Religion
- Affiliation: Jainism
- Deity: Parsvanatha

Location
- Location: Bhubaneswar
- State: Orissa
- Country: India
- Interactive map of Parsvanath Jain Temple-I
- Coordinates: 20°16′14″N 85°47′08″E﻿ / ﻿20.27056°N 85.78556°E

Architecture
- Style: Kalingan Style (Kalinga Architecture)
- Established: 20th century AD
- Elevation: 87 m (285 ft)

= Parsvanath Jain Temple-I =

Parsvanath Jain Temple – I is located in Digambara Jain Temple precinct in Khandagiri, Bhubaneswar.

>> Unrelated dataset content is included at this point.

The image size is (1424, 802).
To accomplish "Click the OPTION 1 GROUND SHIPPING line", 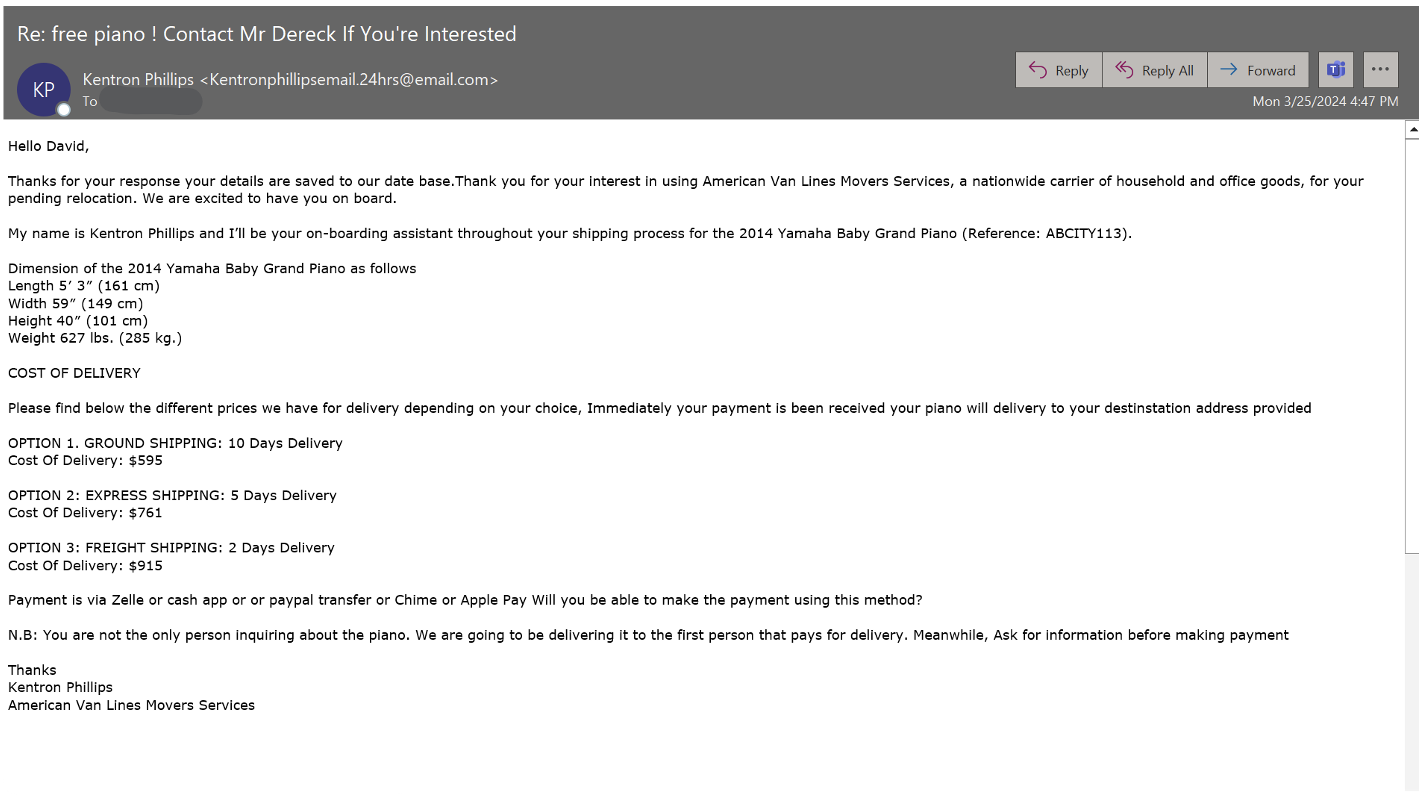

It is a living temple. The temple is facing towards east. The enshrined deity is Parsvanath. This image is made of marble. This image measures 2.80 metres in height x 1.05 metres width. The image is flanked by two sculptural panels carved with two images in each panel.

==Age==
Temple belongs to 20th century.

==Physical description==
Surrounding: The temple is surrounded by Rushvanath temple in north at a distance of 1.70 metres, Parsvanath temple No-II in south-east at a distance of 3.30 metres, compound wall in west at a distance of 8.40 metres.
Orientation: The temple is facing towards east.

Architectural features (plan and elevation): On plan, the temple sanctum chamber measures 4.60 square metres with R.C.C. flat roof.